Todos, desde Zapatero a Ibarreche, debieron percibir que, en ese instante, se acababa de producir el jaque-mate. Pagando, como es de rigor en los juegos de guerra, un precio: el alfil (le fou, lo llaman los franceses) Ibarreche

La clave se produjo en la segunda ronda. Cuando Durán y Puigcercós, con tonos y calidades retóricas de nivel muy distinto, pusieron todas sus cartas boca arriba. Hasta ese instante, el debate del martes en el Congreso parecía ser lo que decía ser: discusión, votación y previsible rechazo del secesionista (y, por tanto ni discutible ni votable sin reforma constitucional previa, lo que hacía de todo aquello algo intermedio entre la estafa y el disparate) plan del PNV para Vizcaya y Guipúzcoa. Los dos diputados nacionalistas catalanes hicieron entonces saltar en añicos la escenografía, hasta ese instante tan cuidada por todos. El debate acababa de decidir acerca de otra cosa.

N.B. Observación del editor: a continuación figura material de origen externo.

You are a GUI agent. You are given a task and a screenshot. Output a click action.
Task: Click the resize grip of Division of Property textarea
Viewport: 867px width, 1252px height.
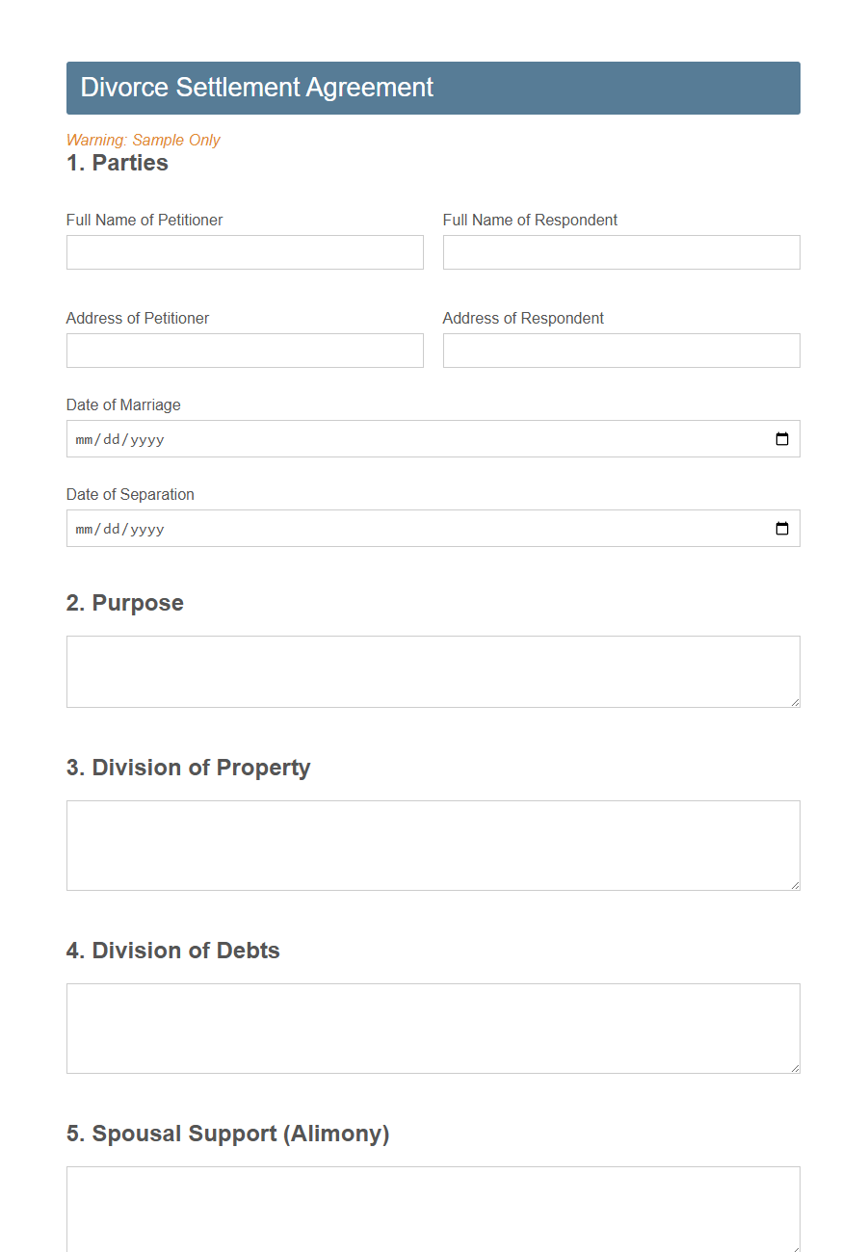795,885
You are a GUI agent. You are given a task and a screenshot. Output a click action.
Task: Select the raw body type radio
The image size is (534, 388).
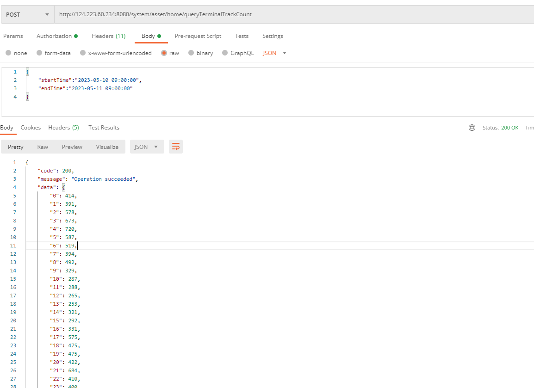(164, 53)
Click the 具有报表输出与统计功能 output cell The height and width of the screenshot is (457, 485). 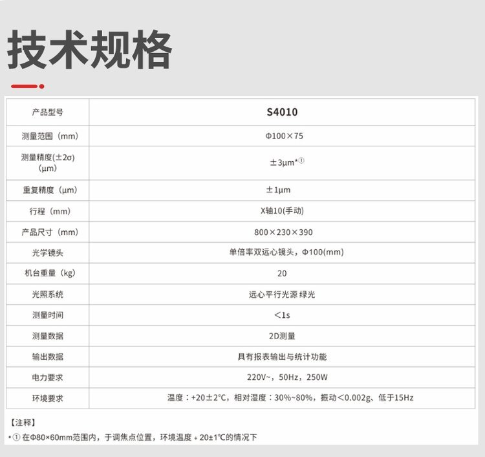(282, 357)
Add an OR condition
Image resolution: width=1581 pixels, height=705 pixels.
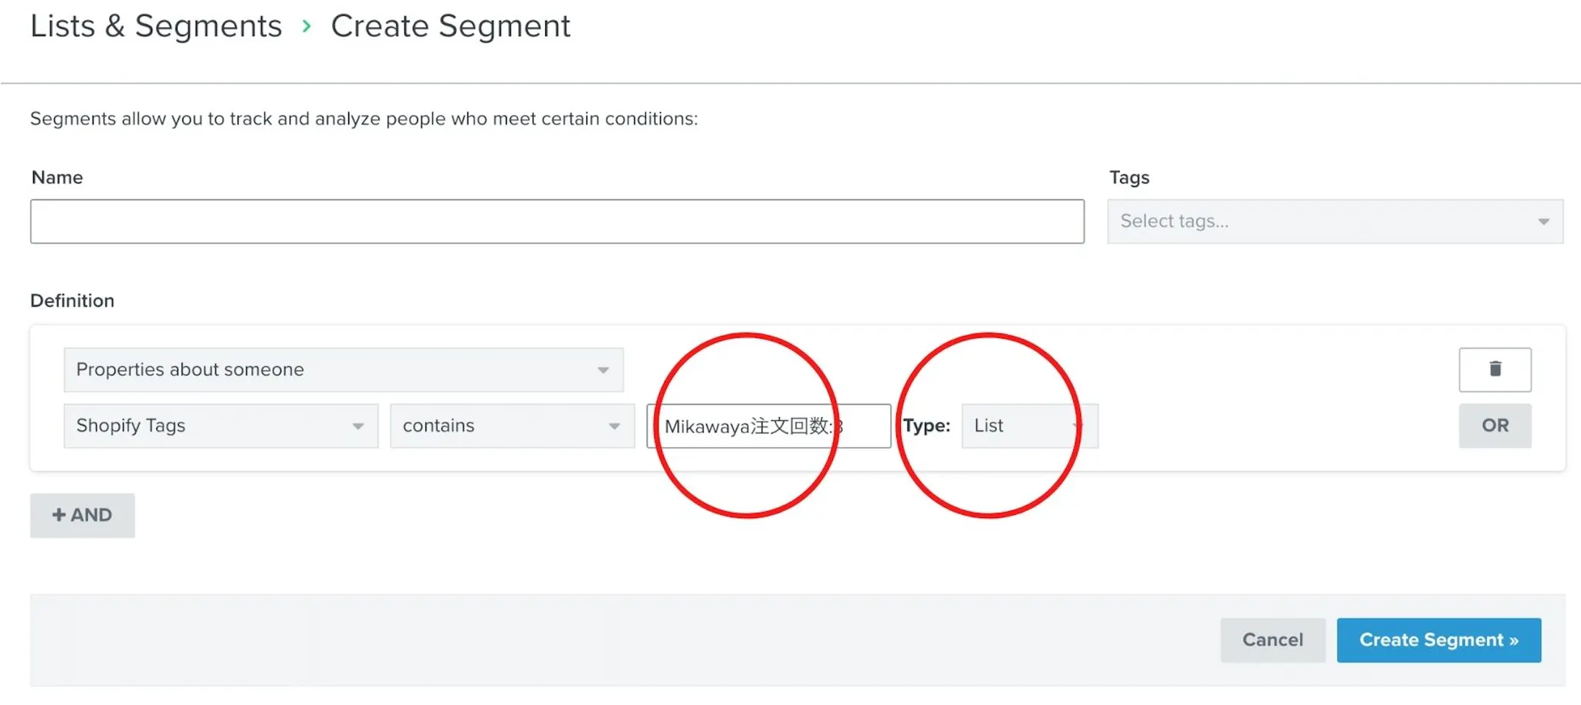click(1495, 425)
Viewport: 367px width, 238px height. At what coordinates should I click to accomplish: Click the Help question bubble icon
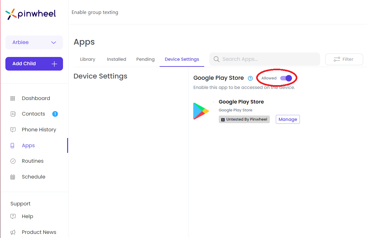pos(13,216)
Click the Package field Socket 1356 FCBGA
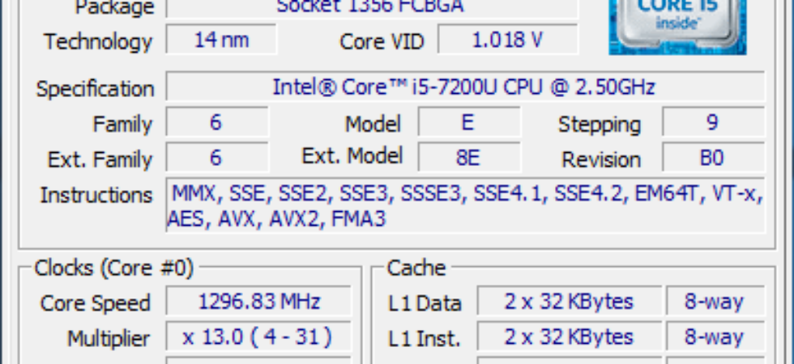 coord(372,8)
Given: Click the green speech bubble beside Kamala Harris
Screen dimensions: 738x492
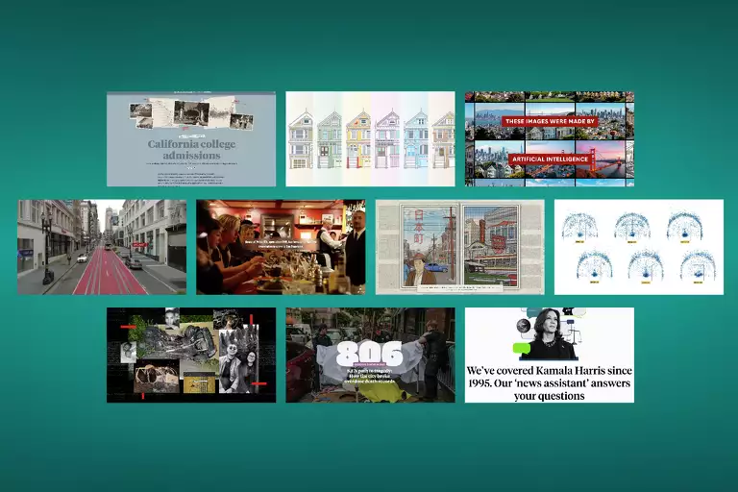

Innominada.
 
No parecían, al inicio, ir a apartarse de la convención retórica: lacrimosas quejas por el desconsiderado trato del cual habría, según ellos, sido objeto el bondadoso Presidente de la autonomía vasca y, a través de él, el pueblo vasco en su conjunto. Luego, con un giro discursivo vertiginoso, ambos cambiaron de tono y de problemática. E hicieron de idéntica tesis el núcleo duro de sus discursos. Señor Zapatero, vinieron a decir, se ha portado usted muy mal con nuestro amigo Ibarreche, pero gracias a la tunda que le han dado, y en la exacta literalidad con la que ha formulado usted las condiciones de esa tunda, salimos de aquí plenamente convencidos de que usted, como lo prometió, aprobará, sin tocar una coma, el Estatuto que tengamos nosotros a bien traerle desde el Parlamento Autónomo de Cataluña.
 
Nadie los desmintió. Todos, desde Zapatero a Ibarreche, debieron percibir que, en ese instante, se acababa de producir el jaque-mate. Pagando, como es de rigor en los juegos de guerra, un precio: el alfil (le fou, lo llaman los franceses) Ibarreche. Un escalofrío debió correrle en ese instante por la médula al incauto Lehendakari. Y a todos nosotros.
 
No importa quién habló ni lo que dijo. Ganó uno que no estaba allí: Maragall. Junto a sus aliados. Todos los demás, perdieron. Perdimos.